The Florida Workers’ Compensation Act provides what are supposed to be immediate benefits to an injured employee in return for the employer receiving immunity from civil suit. That immunity is not without exception. Fla. Stat. §440.11 provides two exceptions to that immunity: one relating to criminal conduct and the other to conduct of an employer which has a virtual certainty of causing injury or death. In Pendergrass v. R.D. Michaels, Inc., 936 So. 2d 684 (Fla. 4th DCA 2006), the appellate court held that by the plain terms of the statute the criminal act exception did not apply to a corporate defendant. Since virtually all employers in the State of Florida are incorporated, that effectively eliminated one portion of the act in question.
The second portion of the act granting an exception to workers’ compensation immunity is discussed in Cabrera v.
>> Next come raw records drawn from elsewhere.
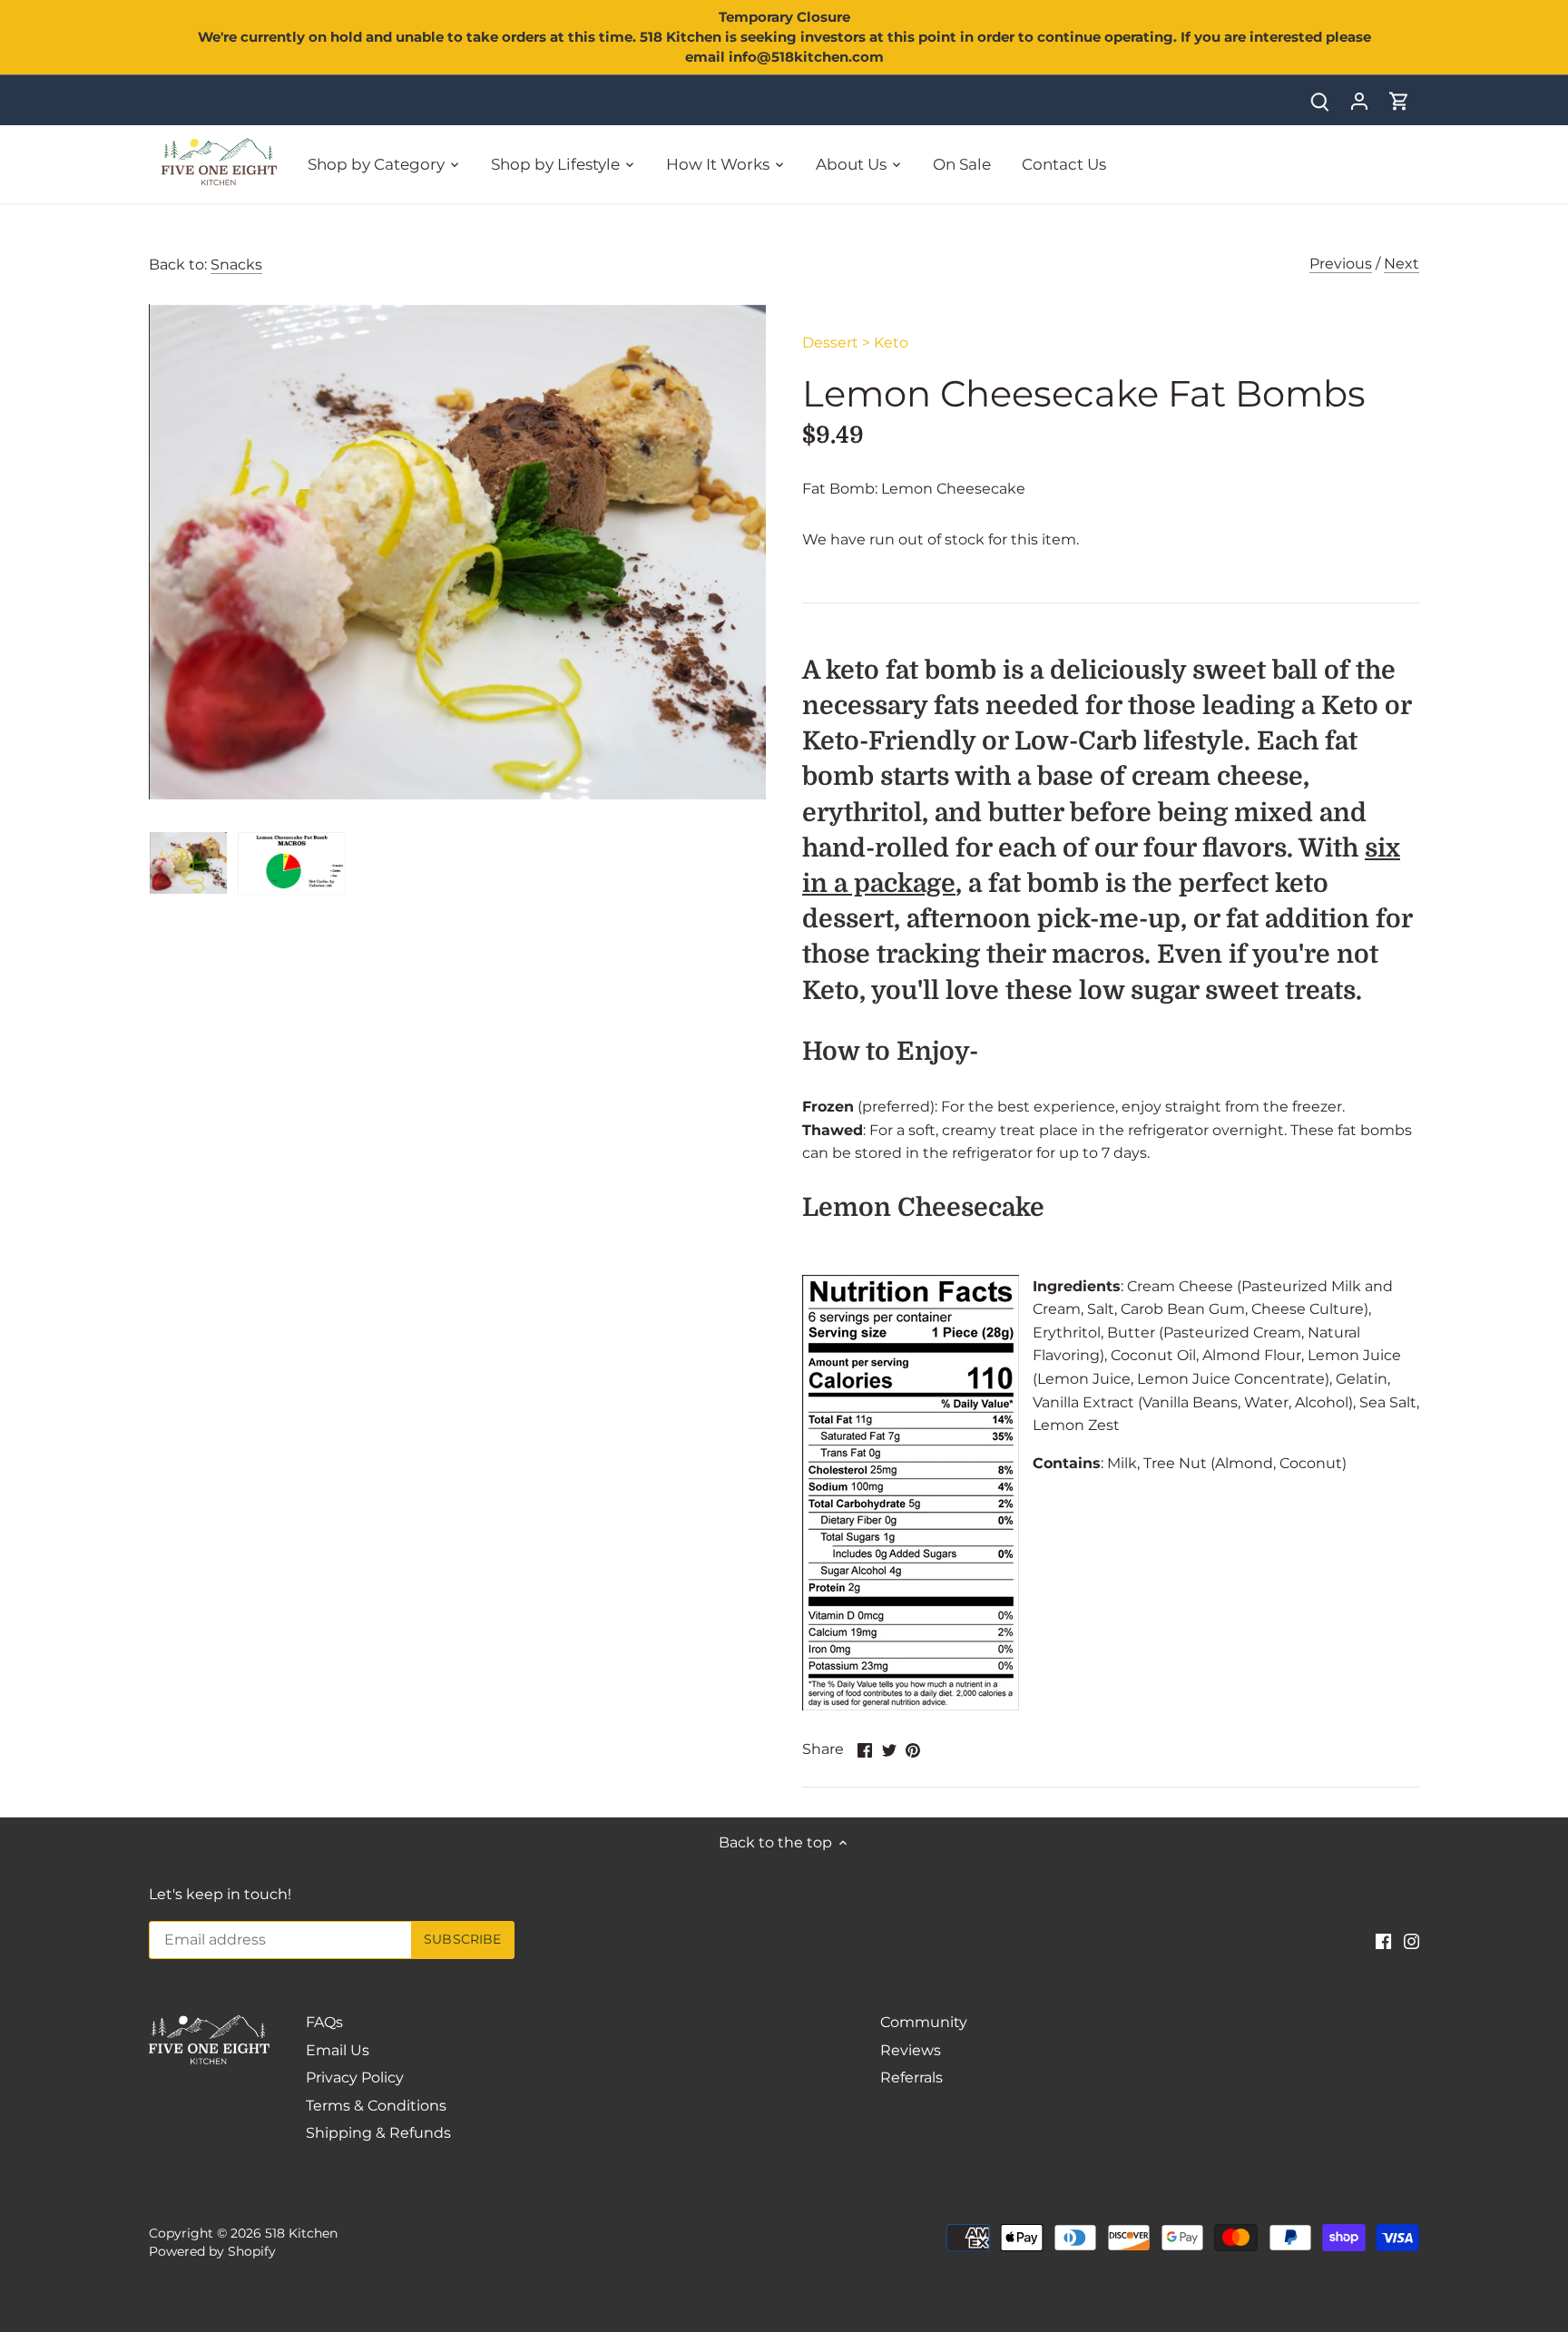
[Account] (1359, 100)
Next (1401, 263)
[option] (188, 863)
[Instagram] (1411, 1941)
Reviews (910, 2050)
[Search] (1319, 100)
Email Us (337, 2050)
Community (923, 2022)
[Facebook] (1383, 1941)
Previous (1340, 263)
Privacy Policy (355, 2077)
T.J. Pavement Corp., 33 Fla. L. Weekly D2680 (Fla. 3rd DCA, Nov. 19, 2008). That appeal resulted when a summary judgment was entered against the estate of an employee who died as a result of the collapse of a trench which was eight feet deep, had vertical side walls, was dug in unstable layered soil and had a foot to a foot and a half of water accumulated in it. Experts for the plaintiff testified that under those circumstances there was approximately a 90% chance that the walls would collapse. The defendant, on the other hand, had evidence that 80% of the trenching had been done without incident, they had never had a prior incident of a trench collapse and Miami Dade inspectors were on site and never requested the trench boxes be used.
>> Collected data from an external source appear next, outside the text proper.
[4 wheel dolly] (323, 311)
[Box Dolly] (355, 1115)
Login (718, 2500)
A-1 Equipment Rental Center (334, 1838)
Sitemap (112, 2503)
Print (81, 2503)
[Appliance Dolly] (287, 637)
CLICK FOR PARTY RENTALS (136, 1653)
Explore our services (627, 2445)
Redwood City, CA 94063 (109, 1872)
The issue before the Court was whether the evidence was sufficient to meet the test of the statute which required that the employer’s conduct was “whether the employer either knew or should have known that its conduct was substantially certain to result in injury or death.”
The Circuit Court relying upon Pendergrass, supra, entered a summary judgment but the Third District reversed agreeing with the Pendergrass Court that corporations cannot lose immunity based upon the criminal acts exception because the statute did not apply to corporate defendants but finding that the evidence was sufficient that the jury could conclude that the employer’s conduct was substantially certain to result in injury.
Key to the Third District’s finding was testimony provided by plaintiff’s experts arriving at the conclusion that there was a substantial certainty under the facts of this case that injury or death would result. This testimony is contrasted to the Pendergrass facts where the expert for the plaintiff merely testified that the acts of the defendant employer were “negligent.”
Subsequent to the injury and death suffered in this case, the Florida Legislature amended Fla. Stat. §440.11 to provide “for a virtual certainty test to be applied to the intentional tort exception to workers’ compensation immunity which must be established by clear and convincing evidence that ‘the employer engaged in conduct that the employer knew, based on prior similar incidents or on explicit warnings specifically identifying a known danger, was virtually certain to result in injury or death to the employee.’” See Bakerman v. Bombay Co., 961 So. 2d 259 at 262 n. 3 (Fla. 2007).
The new statute has not yet been tested with respect to the objective standard that exists in determining whether the underlying facts of any particular case do or do not justify a jury determination of the employer’s conduct as having a virtual certainty to cause injury or death but based upon the requirements of the Third District in Cabrera, supra, regarding expert opinion, it is entirely conceivable that the amended statute has not significantly increased the burden on the plaintiff to establish a virtual certainly exception to workers’ compensation immunity.